Cass McCombs – Dropping the Writ

RIYL: Morrissey, Jeff Buckley

The first time I removed this album from its case, I noticed a little inscription on the face of the disc that read: “Please read the lyrics.” This struck me as odd.

A, his 2003 debut, is one of my all-time favorite albums, and not for complex lyrics I might add. Cass McCombs has a certain way of using simple language and brevity to his advantage, jumping from topic to topic, and touching all the necessary nerves to create a fleshed-out story within a four-minute song. A is a wonderful concoction of simple guitar-strummed hooks, repetitive drum rhythms, and lyrics that capture the beautiful naïveté of a bashful young man with endless love for the earth and all its inhabitants. And it wouldn’t be nearly so high on my list if it wasn’t produced with such astounding humility.
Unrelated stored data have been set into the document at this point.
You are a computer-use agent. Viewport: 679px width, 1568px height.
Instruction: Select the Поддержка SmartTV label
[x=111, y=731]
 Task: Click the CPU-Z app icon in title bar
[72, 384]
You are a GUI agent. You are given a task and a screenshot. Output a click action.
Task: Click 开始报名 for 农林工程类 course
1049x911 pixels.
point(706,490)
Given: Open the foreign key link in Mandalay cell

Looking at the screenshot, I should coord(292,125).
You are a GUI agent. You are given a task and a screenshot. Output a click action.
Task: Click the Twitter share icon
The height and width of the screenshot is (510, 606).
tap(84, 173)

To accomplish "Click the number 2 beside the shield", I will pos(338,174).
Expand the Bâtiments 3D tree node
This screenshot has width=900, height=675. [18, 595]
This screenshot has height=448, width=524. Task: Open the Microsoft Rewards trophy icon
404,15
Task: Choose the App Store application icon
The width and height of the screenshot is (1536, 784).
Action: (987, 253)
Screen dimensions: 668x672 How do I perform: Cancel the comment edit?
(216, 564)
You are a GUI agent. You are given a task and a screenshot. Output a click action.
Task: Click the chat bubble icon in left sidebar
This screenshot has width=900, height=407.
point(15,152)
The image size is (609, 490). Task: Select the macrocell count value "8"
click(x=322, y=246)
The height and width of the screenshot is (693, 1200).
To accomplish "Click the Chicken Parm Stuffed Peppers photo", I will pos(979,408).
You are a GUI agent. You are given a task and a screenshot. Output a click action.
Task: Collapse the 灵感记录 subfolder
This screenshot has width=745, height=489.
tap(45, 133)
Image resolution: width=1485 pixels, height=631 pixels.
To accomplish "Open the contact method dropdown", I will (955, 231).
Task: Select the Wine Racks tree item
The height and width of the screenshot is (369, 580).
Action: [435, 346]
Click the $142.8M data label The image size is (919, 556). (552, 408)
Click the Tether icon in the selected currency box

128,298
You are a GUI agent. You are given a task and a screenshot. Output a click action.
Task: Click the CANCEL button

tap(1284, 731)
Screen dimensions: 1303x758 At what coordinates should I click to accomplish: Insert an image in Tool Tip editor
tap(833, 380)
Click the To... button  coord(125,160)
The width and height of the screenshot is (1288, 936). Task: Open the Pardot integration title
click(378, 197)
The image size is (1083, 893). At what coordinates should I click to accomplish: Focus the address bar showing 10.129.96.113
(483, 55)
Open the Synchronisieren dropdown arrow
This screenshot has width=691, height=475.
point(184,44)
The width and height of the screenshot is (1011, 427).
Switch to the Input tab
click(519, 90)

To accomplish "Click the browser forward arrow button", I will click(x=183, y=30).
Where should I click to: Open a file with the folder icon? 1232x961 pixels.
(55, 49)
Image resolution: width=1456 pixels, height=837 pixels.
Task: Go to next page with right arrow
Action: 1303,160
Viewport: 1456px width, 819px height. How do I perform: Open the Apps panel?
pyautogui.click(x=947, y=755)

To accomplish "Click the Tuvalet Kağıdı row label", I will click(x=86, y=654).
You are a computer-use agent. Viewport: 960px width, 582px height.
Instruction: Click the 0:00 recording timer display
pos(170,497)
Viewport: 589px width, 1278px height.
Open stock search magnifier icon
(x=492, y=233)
And now, the first impression I’m getting from this new album is Cass saying: “Hey! Look what I can do!” This wouldn’t have been such a turn-off if his lyrics had been a little more impressive. Absorbing his topic-to-topic style of songwriting in written form was fairly draining, and far from rewarding. The lyrics read like ordinary high school level poetry with a few recognizable traces of charming Cass-ness. At this point, I still hadn’t listened to the record.

And then I did… And it was good! Not great, or as modest an album as A, but still quite enjoyable. Songs such as Pregnant Pause and Petrified Forest were my immediate favorites for their slow and steady, classic Cass McCombs feel. However, Full Moon or Infinity and Deseret slowly grew on me, as they showed him to be a capable songwriter when dabbling in some darker hues. Lionkiller on the other hand, shows him falling short while taking a stab at a fast-paced, high-energy pop song. The lyrics are the most predictable and slow-paced that he’s produced in my opinion: “I was born in a hospital that was very big and white. The hands of a male doctor pulled me into the ________.” (Take a guess.)

Luckily for him, the force of his words comes primarily from the way he delivers them. He sings more confidently on this album than any preceding it, venturing higher in his vocal range than before, and making short fast-belted notes a new staple in his style. I can definitely say that, for me, ignoring the lyric sheet enhances the album. Who needs the instructions, anyhow?